Dataset entries:
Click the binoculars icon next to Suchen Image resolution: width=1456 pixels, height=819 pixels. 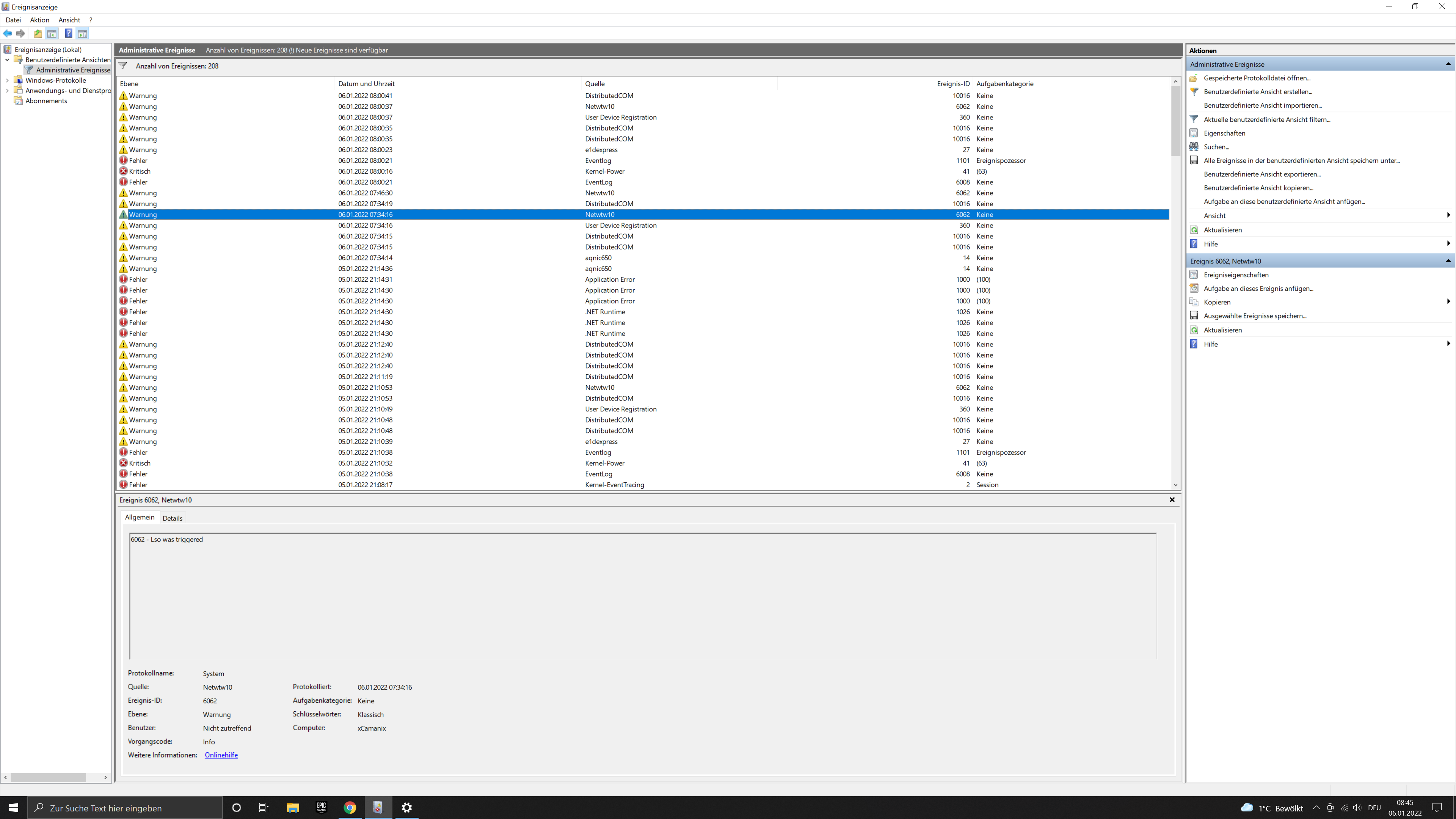point(1194,146)
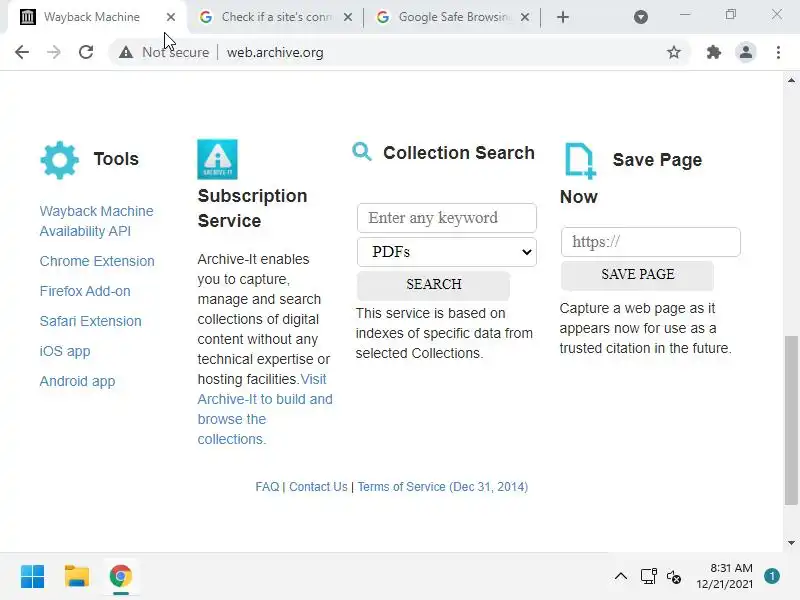Click the Archive-It subscription service logo
This screenshot has width=800, height=600.
point(217,159)
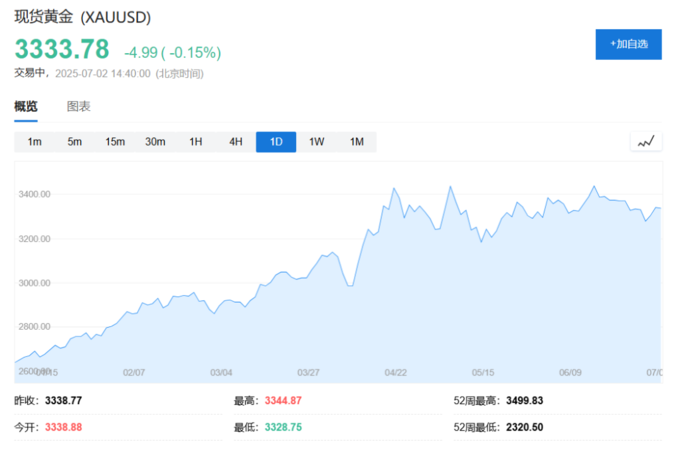The height and width of the screenshot is (450, 680).
Task: Click the current price 3333.78
Action: [61, 50]
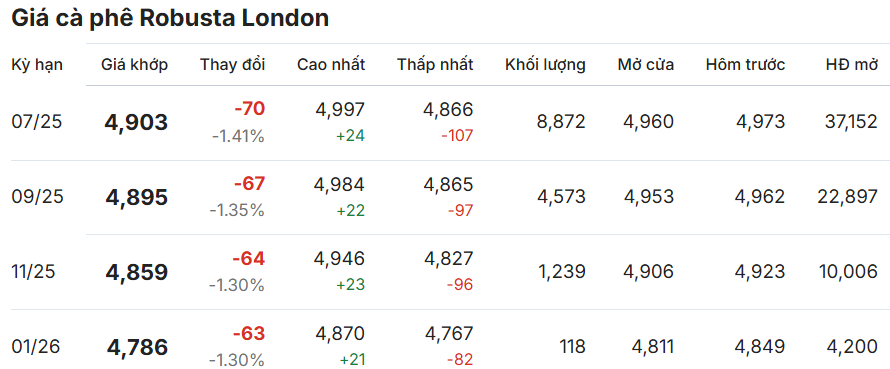This screenshot has height=369, width=890.
Task: Click the Mở cửa column header
Action: (646, 65)
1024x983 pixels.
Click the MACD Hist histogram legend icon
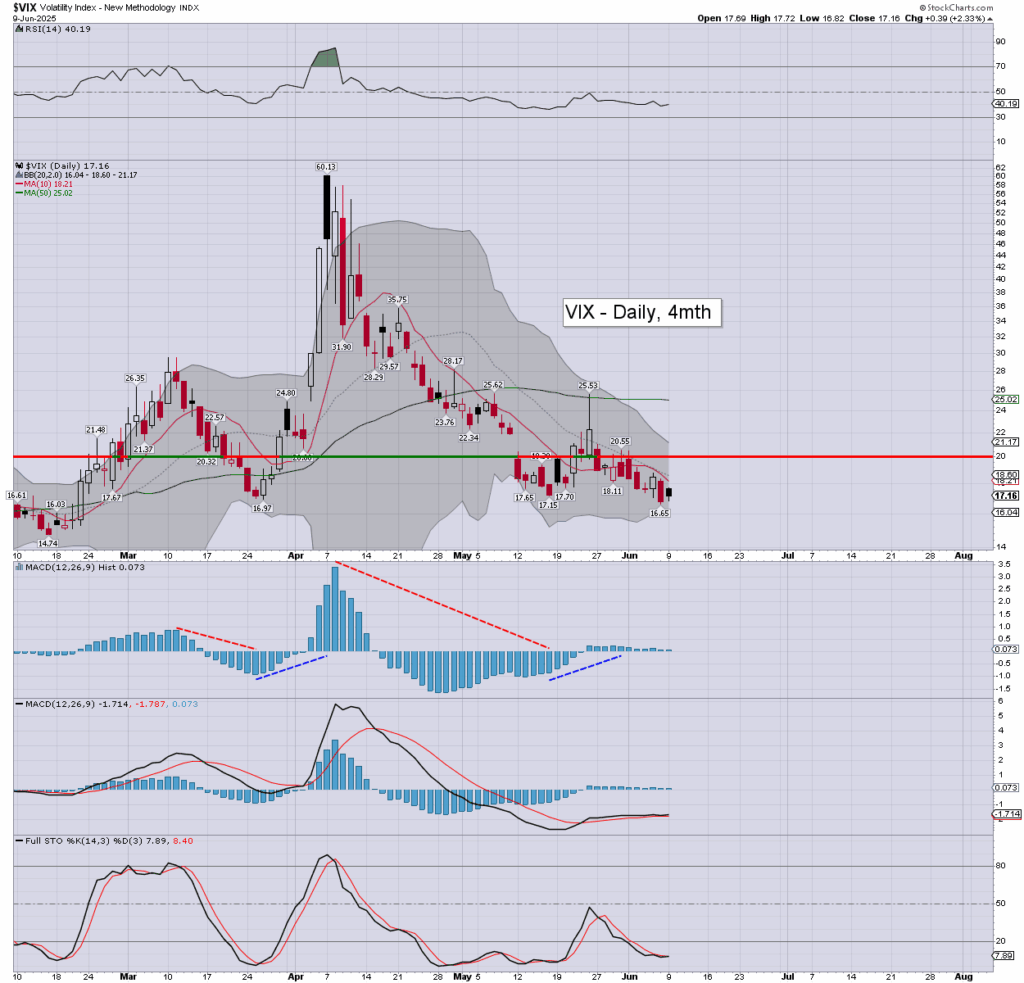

The task: Please express the records as a JSON list of strings, one string per line, beginning at the line that contains "1024x983 pixels." and stopping after the last line of the records. Leave out blank lines and the pictures.

Exercise response:
[
  "1024x983 pixels.",
  "Click the MACD Hist histogram legend icon"
]